── Exercise material

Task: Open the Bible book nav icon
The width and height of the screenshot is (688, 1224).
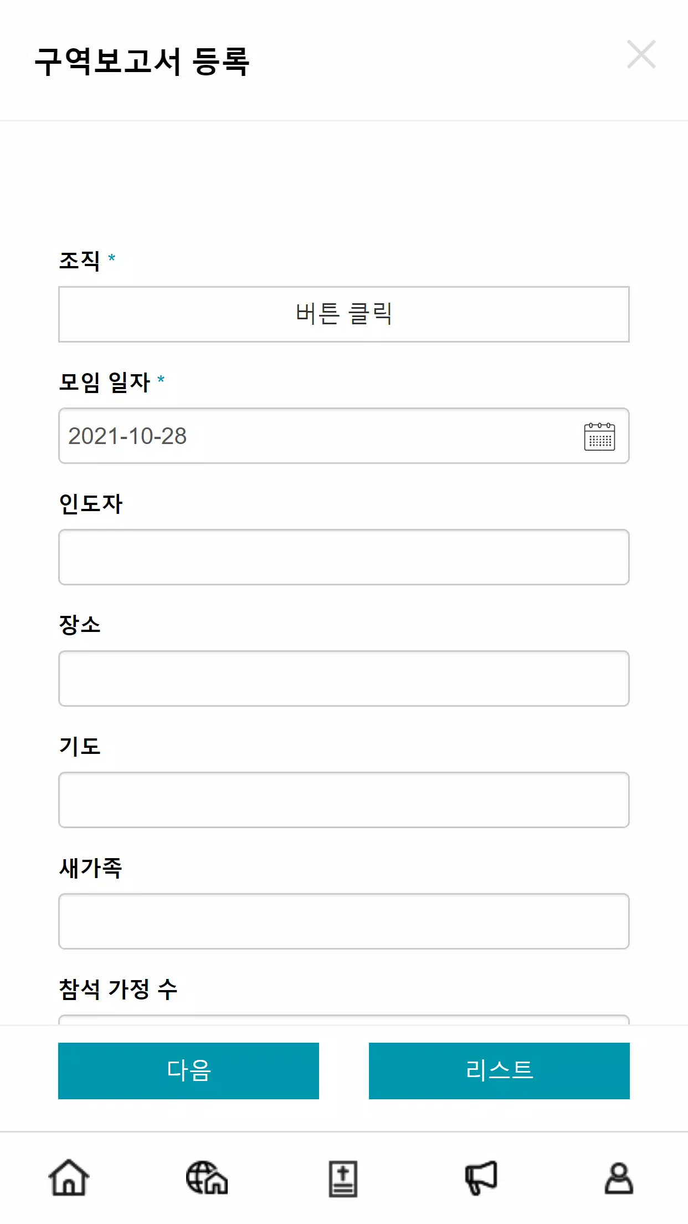Action: pos(343,1179)
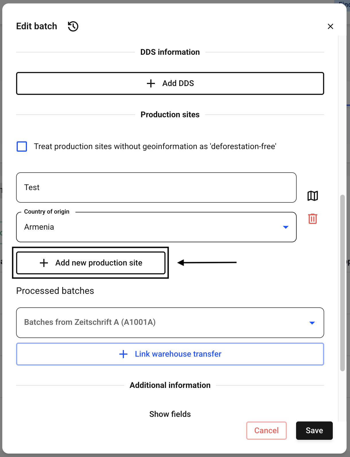Add new production site
This screenshot has width=350, height=457.
coord(91,263)
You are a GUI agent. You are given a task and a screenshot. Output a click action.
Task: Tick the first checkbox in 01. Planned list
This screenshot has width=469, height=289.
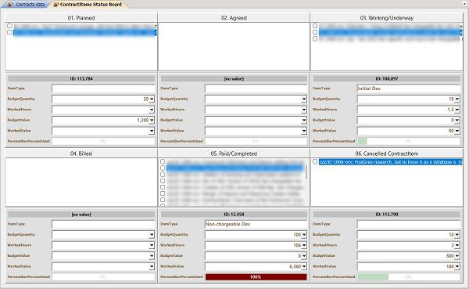[x=9, y=26]
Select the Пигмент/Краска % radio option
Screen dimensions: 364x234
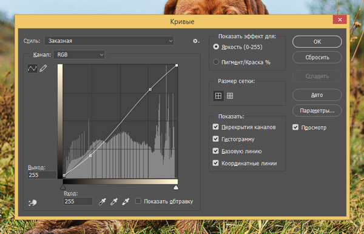tap(216, 62)
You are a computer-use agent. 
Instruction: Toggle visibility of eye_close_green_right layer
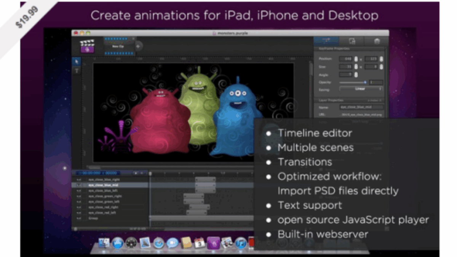(x=79, y=196)
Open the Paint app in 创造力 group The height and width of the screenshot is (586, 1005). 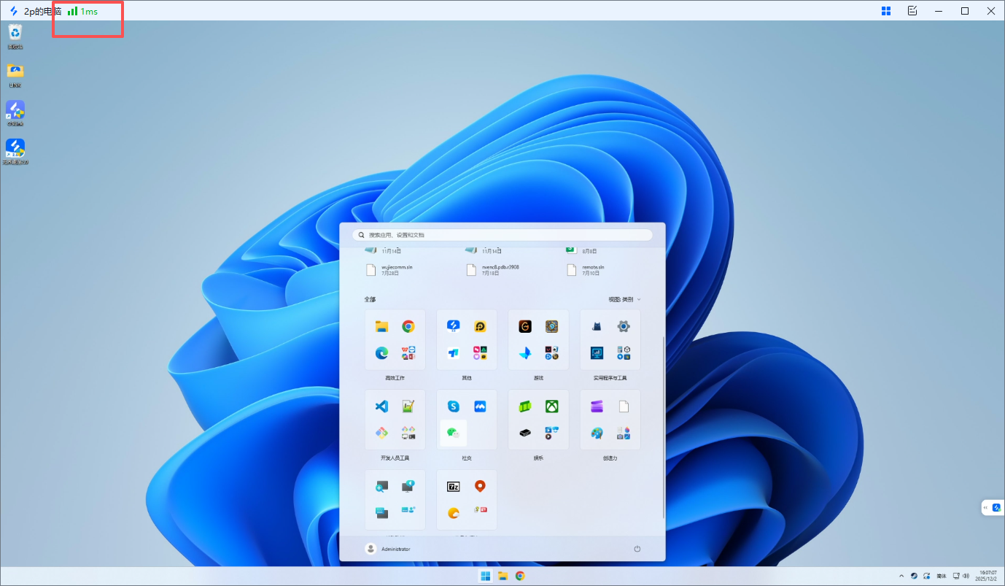coord(597,433)
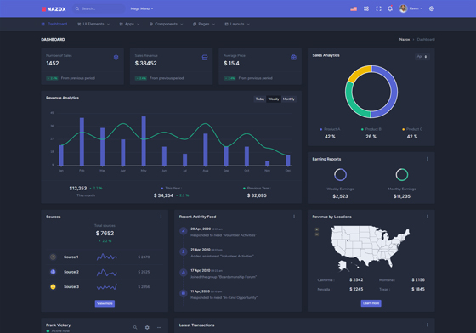Click the map zoom-in button

[317, 229]
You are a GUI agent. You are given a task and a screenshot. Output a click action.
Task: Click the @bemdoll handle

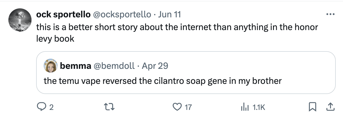[114, 66]
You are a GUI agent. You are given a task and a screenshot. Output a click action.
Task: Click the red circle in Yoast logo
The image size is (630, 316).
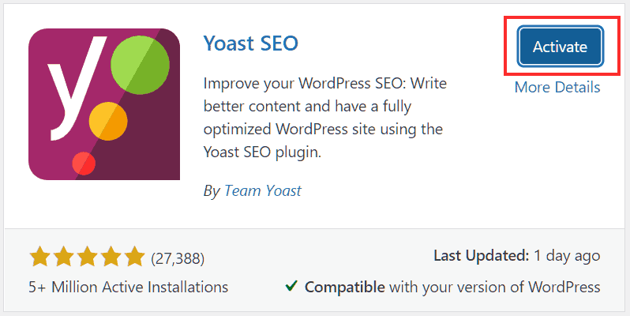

────

_Your instructions:_
What you write must match, line for line, the records from the line containing "Task: Click the red circle in Yoast logo" through the last line, with every picture left out.

_Exercise result:_
Task: Click the red circle in Yoast logo
The image size is (630, 316).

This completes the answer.